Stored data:
_____
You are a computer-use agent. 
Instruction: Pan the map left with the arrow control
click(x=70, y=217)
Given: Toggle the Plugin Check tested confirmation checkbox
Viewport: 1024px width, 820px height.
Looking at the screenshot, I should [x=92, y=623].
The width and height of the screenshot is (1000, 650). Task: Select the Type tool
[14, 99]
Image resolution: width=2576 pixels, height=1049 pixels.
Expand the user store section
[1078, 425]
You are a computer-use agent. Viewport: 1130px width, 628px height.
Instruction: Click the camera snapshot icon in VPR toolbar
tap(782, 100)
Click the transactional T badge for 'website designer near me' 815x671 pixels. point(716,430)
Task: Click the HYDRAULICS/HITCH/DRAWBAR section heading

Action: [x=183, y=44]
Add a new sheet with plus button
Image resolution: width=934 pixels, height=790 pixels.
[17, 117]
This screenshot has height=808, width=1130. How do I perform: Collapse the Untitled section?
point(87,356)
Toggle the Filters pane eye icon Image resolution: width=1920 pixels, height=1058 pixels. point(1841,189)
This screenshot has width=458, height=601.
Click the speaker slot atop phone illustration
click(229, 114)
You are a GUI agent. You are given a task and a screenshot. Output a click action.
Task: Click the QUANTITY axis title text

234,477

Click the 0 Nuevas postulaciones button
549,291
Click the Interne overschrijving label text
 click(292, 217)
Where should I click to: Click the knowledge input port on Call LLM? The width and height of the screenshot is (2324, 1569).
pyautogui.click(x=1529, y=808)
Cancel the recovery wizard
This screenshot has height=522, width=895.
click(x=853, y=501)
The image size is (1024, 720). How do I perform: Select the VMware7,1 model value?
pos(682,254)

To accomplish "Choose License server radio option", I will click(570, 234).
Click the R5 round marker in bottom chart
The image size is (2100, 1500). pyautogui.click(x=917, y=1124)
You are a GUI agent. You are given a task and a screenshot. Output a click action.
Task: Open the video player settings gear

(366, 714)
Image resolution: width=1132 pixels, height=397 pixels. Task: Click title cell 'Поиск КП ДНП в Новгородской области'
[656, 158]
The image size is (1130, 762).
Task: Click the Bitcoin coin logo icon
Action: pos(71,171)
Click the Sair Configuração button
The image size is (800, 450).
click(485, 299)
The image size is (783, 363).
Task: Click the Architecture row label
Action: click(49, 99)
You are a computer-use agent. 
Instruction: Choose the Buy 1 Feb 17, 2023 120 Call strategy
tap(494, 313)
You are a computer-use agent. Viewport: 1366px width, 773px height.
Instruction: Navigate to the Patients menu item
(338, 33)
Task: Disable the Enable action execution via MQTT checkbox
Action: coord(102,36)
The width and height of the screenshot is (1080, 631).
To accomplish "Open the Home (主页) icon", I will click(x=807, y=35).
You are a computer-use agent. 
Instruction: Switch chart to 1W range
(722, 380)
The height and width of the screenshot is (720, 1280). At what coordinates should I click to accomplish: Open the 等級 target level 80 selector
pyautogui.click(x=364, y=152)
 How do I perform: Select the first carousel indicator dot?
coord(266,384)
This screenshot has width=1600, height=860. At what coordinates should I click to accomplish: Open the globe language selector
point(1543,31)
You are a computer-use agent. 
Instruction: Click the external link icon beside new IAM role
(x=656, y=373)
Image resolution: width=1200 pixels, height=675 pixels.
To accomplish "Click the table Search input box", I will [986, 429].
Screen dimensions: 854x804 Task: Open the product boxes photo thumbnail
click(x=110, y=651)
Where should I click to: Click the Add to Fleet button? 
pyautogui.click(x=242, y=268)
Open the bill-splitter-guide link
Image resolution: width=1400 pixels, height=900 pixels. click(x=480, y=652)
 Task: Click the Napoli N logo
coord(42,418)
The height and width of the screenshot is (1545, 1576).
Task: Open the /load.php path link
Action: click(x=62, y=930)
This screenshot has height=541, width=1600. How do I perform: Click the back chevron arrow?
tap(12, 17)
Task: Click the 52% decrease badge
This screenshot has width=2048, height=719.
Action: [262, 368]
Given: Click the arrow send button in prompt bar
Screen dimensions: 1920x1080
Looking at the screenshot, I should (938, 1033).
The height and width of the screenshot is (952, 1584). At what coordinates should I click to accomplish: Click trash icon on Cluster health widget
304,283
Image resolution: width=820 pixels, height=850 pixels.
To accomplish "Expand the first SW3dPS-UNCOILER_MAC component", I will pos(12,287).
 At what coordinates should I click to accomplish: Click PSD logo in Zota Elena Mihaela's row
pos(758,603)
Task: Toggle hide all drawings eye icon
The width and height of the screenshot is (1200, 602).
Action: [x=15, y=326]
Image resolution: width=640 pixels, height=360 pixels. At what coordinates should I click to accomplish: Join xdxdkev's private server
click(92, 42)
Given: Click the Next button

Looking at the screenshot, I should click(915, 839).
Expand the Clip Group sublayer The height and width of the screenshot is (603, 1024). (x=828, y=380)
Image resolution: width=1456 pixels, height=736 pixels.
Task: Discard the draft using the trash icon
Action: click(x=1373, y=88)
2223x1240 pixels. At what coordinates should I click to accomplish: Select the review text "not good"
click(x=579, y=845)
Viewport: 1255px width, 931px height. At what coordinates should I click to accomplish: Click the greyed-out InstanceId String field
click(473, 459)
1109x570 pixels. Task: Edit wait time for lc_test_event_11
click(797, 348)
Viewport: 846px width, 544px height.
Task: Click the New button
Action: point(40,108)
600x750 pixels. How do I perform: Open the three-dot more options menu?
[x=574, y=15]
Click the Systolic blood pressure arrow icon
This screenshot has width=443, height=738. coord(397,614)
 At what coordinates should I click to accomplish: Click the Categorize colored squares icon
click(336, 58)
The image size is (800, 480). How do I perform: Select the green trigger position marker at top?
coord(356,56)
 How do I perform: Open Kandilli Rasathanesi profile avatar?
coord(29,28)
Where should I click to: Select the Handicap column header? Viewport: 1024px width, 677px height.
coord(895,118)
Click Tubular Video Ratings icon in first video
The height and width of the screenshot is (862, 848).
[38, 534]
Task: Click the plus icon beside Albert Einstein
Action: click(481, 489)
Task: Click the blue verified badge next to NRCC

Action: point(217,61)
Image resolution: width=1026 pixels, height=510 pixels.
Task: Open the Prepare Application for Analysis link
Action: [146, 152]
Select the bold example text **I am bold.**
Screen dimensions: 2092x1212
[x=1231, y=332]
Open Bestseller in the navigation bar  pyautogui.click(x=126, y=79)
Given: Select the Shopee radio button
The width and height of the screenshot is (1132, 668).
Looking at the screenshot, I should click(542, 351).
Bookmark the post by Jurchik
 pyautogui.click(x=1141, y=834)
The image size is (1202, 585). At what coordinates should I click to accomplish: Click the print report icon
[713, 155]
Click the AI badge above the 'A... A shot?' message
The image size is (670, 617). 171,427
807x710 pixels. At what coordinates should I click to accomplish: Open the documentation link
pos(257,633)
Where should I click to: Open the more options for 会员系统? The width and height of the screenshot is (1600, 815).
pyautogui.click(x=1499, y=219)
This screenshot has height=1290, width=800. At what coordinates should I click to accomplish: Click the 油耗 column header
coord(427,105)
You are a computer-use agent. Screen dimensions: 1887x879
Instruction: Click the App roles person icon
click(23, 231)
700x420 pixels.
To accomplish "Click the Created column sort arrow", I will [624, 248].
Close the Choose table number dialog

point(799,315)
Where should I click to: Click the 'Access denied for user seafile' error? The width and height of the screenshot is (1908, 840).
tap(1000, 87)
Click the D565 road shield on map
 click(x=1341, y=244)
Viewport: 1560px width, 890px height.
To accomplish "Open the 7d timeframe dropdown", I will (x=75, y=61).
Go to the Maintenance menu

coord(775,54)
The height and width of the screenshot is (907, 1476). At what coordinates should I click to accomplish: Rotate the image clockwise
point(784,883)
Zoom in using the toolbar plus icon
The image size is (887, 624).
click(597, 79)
_____
◆ Try it: Retype every line of the data above exactly.

◆ Response area:
You are a computer-use agent. 
Instruction: Pan the map left with the arrow control
click(x=70, y=217)
Given: Toggle the Plugin Check tested confirmation checkbox
Viewport: 1024px width, 820px height.
Looking at the screenshot, I should [x=92, y=623].
The width and height of the screenshot is (1000, 650). Task: Select the Type tool
[14, 99]
Image resolution: width=2576 pixels, height=1049 pixels.
Expand the user store section
[1078, 425]
You are a computer-use agent. Viewport: 1130px width, 628px height.
Instruction: Click the camera snapshot icon in VPR toolbar
tap(782, 100)
Click the transactional T badge for 'website designer near me' 815x671 pixels. point(716,430)
Task: Click the HYDRAULICS/HITCH/DRAWBAR section heading

Action: [x=183, y=44]
Add a new sheet with plus button
Image resolution: width=934 pixels, height=790 pixels.
[17, 117]
This screenshot has height=808, width=1130. How do I perform: Collapse the Untitled section?
point(87,356)
Toggle the Filters pane eye icon Image resolution: width=1920 pixels, height=1058 pixels. point(1841,189)
This screenshot has width=458, height=601.
Click the speaker slot atop phone illustration
click(229, 114)
You are a GUI agent. You are given a task and a screenshot. Output a click action.
Task: Click the QUANTITY axis title text

234,477

Click the 0 Nuevas postulaciones button
549,291
Click the Interne overschrijving label text
 click(292, 217)
Where should I click to: Click the knowledge input port on Call LLM? The width and height of the screenshot is (2324, 1569).
pyautogui.click(x=1529, y=808)
Cancel the recovery wizard
This screenshot has height=522, width=895.
click(x=853, y=501)
The image size is (1024, 720). How do I perform: Select the VMware7,1 model value?
pos(682,254)

To accomplish "Choose License server radio option", I will click(570, 234).
Click the R5 round marker in bottom chart
The image size is (2100, 1500). pyautogui.click(x=917, y=1124)
You are a GUI agent. You are given a task and a screenshot. Output a click action.
Task: Open the video player settings gear

(366, 714)
Image resolution: width=1132 pixels, height=397 pixels. Task: Click title cell 'Поиск КП ДНП в Новгородской области'
[656, 158]
The image size is (1130, 762).
Task: Click the Bitcoin coin logo icon
Action: pos(71,171)
Click the Sair Configuração button
The image size is (800, 450).
click(485, 299)
The image size is (783, 363).
Task: Click the Architecture row label
Action: click(49, 99)
You are a computer-use agent. 
Instruction: Choose the Buy 1 Feb 17, 2023 120 Call strategy
tap(494, 313)
You are a computer-use agent. Viewport: 1366px width, 773px height.
Instruction: Navigate to the Patients menu item
(338, 33)
Task: Disable the Enable action execution via MQTT checkbox
Action: coord(102,36)
The width and height of the screenshot is (1080, 631).
To accomplish "Open the Home (主页) icon", I will click(x=807, y=35).
You are a computer-use agent. 
Instruction: Switch chart to 1W range
(722, 380)
The height and width of the screenshot is (720, 1280). At what coordinates should I click to accomplish: Open the 等級 target level 80 selector
pyautogui.click(x=364, y=152)
 How do I perform: Select the first carousel indicator dot?
coord(266,384)
This screenshot has width=1600, height=860. At what coordinates should I click to accomplish: Open the globe language selector
point(1543,31)
You are a computer-use agent. 
Instruction: Click the external link icon beside new IAM role
(x=656, y=373)
Image resolution: width=1200 pixels, height=675 pixels.
To accomplish "Click the table Search input box", I will [986, 429].
Screen dimensions: 854x804 Task: Open the product boxes photo thumbnail
click(x=110, y=651)
Where should I click to: Click the Add to Fleet button? 
pyautogui.click(x=242, y=268)
Open the bill-splitter-guide link
Image resolution: width=1400 pixels, height=900 pixels. click(x=480, y=652)
 Task: Click the Napoli N logo
coord(42,418)
The height and width of the screenshot is (1545, 1576).
Task: Open the /load.php path link
Action: click(x=62, y=930)
This screenshot has height=541, width=1600. How do I perform: Click the back chevron arrow?
tap(12, 17)
Task: Click the 52% decrease badge
This screenshot has width=2048, height=719.
Action: [262, 368]
Given: Click the arrow send button in prompt bar
Screen dimensions: 1920x1080
Looking at the screenshot, I should (938, 1033).
The height and width of the screenshot is (952, 1584). At what coordinates should I click to accomplish: Click trash icon on Cluster health widget
304,283
Image resolution: width=820 pixels, height=850 pixels.
To accomplish "Expand the first SW3dPS-UNCOILER_MAC component", I will pos(12,287).
 At what coordinates should I click to accomplish: Click PSD logo in Zota Elena Mihaela's row
pos(758,603)
Task: Toggle hide all drawings eye icon
The width and height of the screenshot is (1200, 602).
Action: [x=15, y=326]
Image resolution: width=640 pixels, height=360 pixels. At what coordinates should I click to accomplish: Join xdxdkev's private server
click(92, 42)
Given: Click the Next button

Looking at the screenshot, I should click(915, 839).
Expand the Clip Group sublayer The height and width of the screenshot is (603, 1024). (x=828, y=380)
Image resolution: width=1456 pixels, height=736 pixels.
Task: Discard the draft using the trash icon
Action: click(x=1373, y=88)
2223x1240 pixels. At what coordinates should I click to accomplish: Select the review text "not good"
click(x=579, y=845)
Viewport: 1255px width, 931px height. At what coordinates should I click to accomplish: Click the greyed-out InstanceId String field
click(473, 459)
1109x570 pixels. Task: Edit wait time for lc_test_event_11
click(797, 348)
Viewport: 846px width, 544px height.
Task: Click the New button
Action: point(40,108)
600x750 pixels. How do I perform: Open the three-dot more options menu?
[x=574, y=15]
Click the Systolic blood pressure arrow icon
This screenshot has width=443, height=738. coord(397,614)
 At what coordinates should I click to accomplish: Click the Categorize colored squares icon
click(336, 58)
The image size is (800, 480). How do I perform: Select the green trigger position marker at top?
coord(356,56)
 How do I perform: Open Kandilli Rasathanesi profile avatar?
coord(29,28)
Where should I click to: Select the Handicap column header? Viewport: 1024px width, 677px height.
coord(895,118)
Click Tubular Video Ratings icon in first video
The height and width of the screenshot is (862, 848).
[38, 534]
Task: Click the plus icon beside Albert Einstein
Action: click(481, 489)
Task: Click the blue verified badge next to NRCC

Action: point(217,61)
Image resolution: width=1026 pixels, height=510 pixels.
Task: Open the Prepare Application for Analysis link
Action: [146, 152]
Select the bold example text **I am bold.**
Screen dimensions: 2092x1212
[x=1231, y=332]
Open Bestseller in the navigation bar  pyautogui.click(x=126, y=79)
Given: Select the Shopee radio button
The width and height of the screenshot is (1132, 668).
Looking at the screenshot, I should click(542, 351).
Bookmark the post by Jurchik
 pyautogui.click(x=1141, y=834)
The image size is (1202, 585). At what coordinates should I click to accomplish: Click the print report icon
[713, 155]
Click the AI badge above the 'A... A shot?' message
The image size is (670, 617). 171,427
807x710 pixels. At what coordinates should I click to accomplish: Open the documentation link
pos(257,633)
Where should I click to: Open the more options for 会员系统? The width and height of the screenshot is (1600, 815).
pyautogui.click(x=1499, y=219)
This screenshot has height=1290, width=800. At what coordinates should I click to accomplish: Click the 油耗 column header
coord(427,105)
You are a computer-use agent. Screen dimensions: 1887x879
Instruction: Click the App roles person icon
click(23, 231)
700x420 pixels.
To accomplish "Click the Created column sort arrow", I will [624, 248].
Close the Choose table number dialog

point(799,315)
Where should I click to: Click the 'Access denied for user seafile' error? The width and height of the screenshot is (1908, 840).
tap(1000, 87)
Click the D565 road shield on map
 click(x=1341, y=244)
Viewport: 1560px width, 890px height.
To accomplish "Open the 7d timeframe dropdown", I will (x=75, y=61).
Go to the Maintenance menu

coord(775,54)
The height and width of the screenshot is (907, 1476). At what coordinates should I click to accomplish: Rotate the image clockwise
point(784,883)
Zoom in using the toolbar plus icon
The image size is (887, 624).
click(597, 79)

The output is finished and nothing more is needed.